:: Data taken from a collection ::
--------------------

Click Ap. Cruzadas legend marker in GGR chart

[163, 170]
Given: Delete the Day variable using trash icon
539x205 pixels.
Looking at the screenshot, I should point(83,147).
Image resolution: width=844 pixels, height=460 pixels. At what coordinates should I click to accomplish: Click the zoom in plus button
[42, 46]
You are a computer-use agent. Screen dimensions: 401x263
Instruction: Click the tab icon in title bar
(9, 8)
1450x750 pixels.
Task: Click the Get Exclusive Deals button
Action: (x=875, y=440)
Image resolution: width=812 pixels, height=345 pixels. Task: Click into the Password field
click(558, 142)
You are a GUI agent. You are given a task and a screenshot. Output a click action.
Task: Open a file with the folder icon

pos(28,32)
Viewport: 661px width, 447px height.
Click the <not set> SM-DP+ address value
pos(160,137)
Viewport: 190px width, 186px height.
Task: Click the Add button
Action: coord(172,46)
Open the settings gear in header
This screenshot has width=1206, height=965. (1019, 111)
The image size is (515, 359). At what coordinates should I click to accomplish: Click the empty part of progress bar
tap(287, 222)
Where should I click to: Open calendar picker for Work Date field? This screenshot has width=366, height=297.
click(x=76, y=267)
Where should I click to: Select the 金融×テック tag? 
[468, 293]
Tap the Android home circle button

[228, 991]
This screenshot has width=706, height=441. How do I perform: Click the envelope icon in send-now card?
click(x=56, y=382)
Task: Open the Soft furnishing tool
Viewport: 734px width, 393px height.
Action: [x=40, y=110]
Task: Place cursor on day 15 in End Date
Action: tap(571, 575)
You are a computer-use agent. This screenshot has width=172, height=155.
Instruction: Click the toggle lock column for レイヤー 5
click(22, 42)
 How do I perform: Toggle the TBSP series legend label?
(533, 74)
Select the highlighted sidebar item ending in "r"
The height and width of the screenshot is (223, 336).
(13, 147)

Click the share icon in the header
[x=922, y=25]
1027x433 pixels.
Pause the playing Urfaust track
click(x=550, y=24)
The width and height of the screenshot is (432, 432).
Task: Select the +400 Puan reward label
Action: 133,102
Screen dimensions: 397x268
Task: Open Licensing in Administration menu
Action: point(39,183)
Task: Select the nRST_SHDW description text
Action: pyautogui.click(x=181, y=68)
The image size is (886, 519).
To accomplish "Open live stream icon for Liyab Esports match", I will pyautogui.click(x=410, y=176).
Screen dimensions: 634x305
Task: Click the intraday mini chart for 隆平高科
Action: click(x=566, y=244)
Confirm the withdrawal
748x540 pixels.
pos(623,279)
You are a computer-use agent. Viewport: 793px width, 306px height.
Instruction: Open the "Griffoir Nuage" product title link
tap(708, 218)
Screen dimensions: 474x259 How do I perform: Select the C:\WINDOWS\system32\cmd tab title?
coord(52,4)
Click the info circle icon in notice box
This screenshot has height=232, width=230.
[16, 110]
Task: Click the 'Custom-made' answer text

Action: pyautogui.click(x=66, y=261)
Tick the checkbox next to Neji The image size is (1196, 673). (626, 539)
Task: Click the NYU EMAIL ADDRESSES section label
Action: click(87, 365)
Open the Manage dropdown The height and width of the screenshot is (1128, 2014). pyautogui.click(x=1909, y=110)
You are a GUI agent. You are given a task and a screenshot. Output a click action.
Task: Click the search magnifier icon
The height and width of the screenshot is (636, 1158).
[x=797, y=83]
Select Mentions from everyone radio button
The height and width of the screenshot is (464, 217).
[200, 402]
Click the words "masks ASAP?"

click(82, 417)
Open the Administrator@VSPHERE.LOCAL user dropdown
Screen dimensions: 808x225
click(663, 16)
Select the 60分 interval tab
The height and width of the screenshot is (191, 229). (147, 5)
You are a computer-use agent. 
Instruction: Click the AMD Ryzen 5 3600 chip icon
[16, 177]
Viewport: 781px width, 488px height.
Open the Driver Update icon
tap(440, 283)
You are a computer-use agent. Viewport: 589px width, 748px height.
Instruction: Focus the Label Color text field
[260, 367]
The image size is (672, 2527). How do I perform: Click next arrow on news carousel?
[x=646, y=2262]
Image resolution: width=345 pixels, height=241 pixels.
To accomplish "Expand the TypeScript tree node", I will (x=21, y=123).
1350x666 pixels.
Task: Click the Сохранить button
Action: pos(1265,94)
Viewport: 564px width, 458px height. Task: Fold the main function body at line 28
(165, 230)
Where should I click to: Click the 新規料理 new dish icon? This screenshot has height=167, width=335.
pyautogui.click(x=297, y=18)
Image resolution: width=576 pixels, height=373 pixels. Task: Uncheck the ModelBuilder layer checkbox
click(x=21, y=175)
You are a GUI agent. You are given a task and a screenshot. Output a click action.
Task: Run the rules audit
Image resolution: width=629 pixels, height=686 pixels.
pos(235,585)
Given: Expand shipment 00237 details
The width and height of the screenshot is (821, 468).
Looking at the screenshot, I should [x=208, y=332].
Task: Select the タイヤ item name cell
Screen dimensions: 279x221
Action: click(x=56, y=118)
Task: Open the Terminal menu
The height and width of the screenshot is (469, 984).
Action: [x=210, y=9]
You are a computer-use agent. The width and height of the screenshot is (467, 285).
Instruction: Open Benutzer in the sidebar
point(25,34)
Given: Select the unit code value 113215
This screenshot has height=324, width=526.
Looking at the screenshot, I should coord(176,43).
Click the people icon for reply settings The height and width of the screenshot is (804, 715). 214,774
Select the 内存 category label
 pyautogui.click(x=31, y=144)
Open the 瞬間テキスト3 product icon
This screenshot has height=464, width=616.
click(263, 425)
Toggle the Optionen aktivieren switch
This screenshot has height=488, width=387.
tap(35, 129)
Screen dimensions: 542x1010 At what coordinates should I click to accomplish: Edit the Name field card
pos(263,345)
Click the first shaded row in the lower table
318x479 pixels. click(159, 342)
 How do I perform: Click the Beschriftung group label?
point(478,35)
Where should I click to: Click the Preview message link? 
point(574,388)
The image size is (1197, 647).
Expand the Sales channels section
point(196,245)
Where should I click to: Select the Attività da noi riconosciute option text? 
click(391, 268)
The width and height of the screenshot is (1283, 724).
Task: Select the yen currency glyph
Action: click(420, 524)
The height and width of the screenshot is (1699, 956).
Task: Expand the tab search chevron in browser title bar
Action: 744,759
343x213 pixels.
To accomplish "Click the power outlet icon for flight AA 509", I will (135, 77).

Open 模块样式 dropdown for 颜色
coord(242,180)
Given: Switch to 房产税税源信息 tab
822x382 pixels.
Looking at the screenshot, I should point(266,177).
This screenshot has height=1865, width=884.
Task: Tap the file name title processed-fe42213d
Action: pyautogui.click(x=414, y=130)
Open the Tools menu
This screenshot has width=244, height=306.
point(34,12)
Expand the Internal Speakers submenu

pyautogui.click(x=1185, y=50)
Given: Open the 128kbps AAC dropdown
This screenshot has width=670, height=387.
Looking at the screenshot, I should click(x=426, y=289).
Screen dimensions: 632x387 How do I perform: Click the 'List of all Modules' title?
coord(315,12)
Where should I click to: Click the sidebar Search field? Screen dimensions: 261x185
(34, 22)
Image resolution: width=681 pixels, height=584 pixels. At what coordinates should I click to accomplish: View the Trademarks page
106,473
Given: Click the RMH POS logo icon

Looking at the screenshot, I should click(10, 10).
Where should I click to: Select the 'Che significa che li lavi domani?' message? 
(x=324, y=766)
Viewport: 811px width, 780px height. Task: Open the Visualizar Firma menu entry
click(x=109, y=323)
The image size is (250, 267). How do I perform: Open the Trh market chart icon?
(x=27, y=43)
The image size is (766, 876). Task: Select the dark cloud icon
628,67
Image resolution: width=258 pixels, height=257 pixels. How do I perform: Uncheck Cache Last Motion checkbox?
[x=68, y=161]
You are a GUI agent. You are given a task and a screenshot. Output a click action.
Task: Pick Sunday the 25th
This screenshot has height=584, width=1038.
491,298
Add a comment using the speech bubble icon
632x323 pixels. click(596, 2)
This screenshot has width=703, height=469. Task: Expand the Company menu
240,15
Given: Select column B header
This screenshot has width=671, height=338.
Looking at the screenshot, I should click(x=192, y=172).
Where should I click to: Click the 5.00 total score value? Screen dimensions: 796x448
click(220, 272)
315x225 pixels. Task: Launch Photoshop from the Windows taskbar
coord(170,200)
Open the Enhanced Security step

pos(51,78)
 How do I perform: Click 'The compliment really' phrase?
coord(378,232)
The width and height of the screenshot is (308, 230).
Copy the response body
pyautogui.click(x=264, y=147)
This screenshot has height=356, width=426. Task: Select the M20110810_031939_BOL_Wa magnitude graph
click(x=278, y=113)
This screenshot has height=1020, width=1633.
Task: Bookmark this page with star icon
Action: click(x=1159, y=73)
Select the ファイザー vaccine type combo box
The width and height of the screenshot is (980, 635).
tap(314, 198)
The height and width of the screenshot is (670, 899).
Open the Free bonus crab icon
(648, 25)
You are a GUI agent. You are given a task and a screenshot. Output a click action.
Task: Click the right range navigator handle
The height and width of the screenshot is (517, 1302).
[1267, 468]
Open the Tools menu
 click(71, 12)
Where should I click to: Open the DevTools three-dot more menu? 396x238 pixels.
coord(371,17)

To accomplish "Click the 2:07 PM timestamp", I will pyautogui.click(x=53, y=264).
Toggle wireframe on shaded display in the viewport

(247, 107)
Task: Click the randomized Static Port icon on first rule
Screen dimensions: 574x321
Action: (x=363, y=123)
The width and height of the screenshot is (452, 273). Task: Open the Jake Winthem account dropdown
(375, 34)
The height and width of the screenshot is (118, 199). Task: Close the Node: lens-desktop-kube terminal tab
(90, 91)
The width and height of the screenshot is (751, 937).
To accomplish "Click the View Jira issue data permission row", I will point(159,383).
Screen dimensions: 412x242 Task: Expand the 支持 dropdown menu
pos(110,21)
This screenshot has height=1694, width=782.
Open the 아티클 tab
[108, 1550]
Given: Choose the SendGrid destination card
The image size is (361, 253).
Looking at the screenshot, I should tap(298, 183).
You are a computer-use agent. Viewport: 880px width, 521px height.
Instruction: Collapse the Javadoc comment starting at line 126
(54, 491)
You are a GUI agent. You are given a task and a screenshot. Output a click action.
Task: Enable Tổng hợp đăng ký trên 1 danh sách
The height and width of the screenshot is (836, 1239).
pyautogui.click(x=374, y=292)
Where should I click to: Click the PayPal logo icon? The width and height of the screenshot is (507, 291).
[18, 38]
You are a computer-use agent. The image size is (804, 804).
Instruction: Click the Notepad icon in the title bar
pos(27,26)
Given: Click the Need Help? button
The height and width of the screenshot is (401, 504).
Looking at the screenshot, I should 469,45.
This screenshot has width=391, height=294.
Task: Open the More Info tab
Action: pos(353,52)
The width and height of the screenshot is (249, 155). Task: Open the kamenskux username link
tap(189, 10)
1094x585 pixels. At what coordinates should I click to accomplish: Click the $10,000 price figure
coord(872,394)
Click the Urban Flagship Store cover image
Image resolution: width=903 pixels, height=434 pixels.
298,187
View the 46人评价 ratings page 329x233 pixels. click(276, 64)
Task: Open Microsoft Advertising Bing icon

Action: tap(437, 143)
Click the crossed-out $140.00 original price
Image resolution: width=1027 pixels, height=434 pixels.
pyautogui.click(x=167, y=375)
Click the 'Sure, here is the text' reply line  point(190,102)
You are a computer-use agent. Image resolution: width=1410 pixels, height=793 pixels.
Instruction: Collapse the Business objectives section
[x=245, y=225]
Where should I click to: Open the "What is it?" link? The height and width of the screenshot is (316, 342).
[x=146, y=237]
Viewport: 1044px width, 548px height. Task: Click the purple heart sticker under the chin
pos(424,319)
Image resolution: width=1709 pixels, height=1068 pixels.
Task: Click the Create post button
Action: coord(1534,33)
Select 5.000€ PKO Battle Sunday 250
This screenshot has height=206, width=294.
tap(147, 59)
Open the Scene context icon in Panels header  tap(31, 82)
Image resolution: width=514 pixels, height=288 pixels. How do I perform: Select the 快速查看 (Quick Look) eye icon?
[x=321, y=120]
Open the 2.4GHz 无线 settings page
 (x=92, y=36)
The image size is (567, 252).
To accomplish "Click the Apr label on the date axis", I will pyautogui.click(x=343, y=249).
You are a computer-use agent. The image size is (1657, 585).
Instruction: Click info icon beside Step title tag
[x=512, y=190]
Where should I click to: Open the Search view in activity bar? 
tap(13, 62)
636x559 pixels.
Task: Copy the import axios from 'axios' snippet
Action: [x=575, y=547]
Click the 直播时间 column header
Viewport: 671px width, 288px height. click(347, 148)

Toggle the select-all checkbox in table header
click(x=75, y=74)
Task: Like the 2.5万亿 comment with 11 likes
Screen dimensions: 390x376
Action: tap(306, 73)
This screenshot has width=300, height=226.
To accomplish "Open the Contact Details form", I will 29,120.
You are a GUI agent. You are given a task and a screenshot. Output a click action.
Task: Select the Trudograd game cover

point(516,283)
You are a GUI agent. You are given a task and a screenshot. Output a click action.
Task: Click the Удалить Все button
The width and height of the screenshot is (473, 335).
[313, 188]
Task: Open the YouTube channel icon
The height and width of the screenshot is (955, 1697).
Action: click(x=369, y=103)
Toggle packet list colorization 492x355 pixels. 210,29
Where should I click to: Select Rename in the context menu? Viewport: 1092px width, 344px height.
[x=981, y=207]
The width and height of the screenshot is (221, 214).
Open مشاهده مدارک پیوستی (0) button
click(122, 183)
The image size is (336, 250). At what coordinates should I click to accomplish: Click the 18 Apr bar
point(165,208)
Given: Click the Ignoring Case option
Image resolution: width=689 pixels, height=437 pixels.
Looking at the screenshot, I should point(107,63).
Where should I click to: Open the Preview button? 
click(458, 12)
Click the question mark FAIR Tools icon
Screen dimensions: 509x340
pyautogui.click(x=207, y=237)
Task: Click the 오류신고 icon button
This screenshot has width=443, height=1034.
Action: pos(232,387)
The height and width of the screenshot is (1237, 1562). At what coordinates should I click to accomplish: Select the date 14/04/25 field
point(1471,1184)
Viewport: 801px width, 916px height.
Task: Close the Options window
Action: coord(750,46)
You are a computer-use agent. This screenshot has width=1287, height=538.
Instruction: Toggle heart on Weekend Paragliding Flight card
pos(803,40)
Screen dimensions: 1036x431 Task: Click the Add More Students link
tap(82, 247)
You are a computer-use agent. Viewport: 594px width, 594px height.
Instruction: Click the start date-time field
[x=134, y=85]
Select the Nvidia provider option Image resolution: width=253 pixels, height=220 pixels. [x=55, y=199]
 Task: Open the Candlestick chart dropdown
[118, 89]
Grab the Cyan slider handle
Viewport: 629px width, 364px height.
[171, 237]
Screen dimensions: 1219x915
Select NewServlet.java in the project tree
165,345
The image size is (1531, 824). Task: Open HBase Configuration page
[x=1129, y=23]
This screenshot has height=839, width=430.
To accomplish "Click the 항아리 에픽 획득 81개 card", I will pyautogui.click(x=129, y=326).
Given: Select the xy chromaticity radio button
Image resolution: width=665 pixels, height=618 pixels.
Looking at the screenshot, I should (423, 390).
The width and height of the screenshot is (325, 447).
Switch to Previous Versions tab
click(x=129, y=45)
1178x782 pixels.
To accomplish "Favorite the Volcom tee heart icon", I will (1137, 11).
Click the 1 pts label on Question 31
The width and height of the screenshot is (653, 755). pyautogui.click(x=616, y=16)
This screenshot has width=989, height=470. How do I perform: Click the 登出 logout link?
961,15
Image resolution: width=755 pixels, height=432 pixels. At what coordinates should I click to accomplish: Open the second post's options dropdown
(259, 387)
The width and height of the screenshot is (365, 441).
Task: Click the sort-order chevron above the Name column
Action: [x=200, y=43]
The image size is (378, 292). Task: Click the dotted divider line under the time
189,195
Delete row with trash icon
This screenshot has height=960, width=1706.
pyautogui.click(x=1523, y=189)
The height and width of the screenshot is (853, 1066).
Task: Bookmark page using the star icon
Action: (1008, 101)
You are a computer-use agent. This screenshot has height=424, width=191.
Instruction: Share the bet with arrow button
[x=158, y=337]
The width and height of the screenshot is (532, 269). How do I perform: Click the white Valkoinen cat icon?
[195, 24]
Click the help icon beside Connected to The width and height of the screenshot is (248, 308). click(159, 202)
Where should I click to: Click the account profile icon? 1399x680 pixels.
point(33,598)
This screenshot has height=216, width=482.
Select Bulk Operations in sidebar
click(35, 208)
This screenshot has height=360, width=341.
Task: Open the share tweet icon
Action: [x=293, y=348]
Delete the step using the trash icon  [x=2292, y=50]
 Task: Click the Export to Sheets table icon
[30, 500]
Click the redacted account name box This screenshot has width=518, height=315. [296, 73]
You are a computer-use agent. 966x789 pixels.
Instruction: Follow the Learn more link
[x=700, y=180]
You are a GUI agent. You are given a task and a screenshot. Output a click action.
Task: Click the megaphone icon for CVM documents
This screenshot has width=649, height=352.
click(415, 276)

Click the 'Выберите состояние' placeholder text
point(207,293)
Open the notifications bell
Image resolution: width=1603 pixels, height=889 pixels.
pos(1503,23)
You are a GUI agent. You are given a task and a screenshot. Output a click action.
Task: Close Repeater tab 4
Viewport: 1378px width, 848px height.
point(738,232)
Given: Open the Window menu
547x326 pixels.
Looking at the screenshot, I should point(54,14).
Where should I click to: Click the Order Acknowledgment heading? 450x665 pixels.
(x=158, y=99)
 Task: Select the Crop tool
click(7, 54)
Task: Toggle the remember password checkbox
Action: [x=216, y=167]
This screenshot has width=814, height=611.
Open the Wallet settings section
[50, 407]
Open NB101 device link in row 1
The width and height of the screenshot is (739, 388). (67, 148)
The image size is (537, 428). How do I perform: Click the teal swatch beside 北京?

--------------------

:: Challenge ::
Retype the entries word for word, from the line containing "Open the Scene" through the line containing "Action: [x=575, y=547]", with both of those lines included.

:: Output ::
Open the Scene context icon in Panels header  tap(31, 82)
Image resolution: width=514 pixels, height=288 pixels. How do I perform: Select the 快速查看 (Quick Look) eye icon?
[x=321, y=120]
Open the 2.4GHz 无线 settings page
 (x=92, y=36)
The image size is (567, 252).
To accomplish "Click the Apr label on the date axis", I will pyautogui.click(x=343, y=249).
You are a computer-use agent. The image size is (1657, 585).
Instruction: Click info icon beside Step title tag
[x=512, y=190]
Where should I click to: Open the Search view in activity bar? 
tap(13, 62)
636x559 pixels.
Task: Copy the import axios from 'axios' snippet
Action: [x=575, y=547]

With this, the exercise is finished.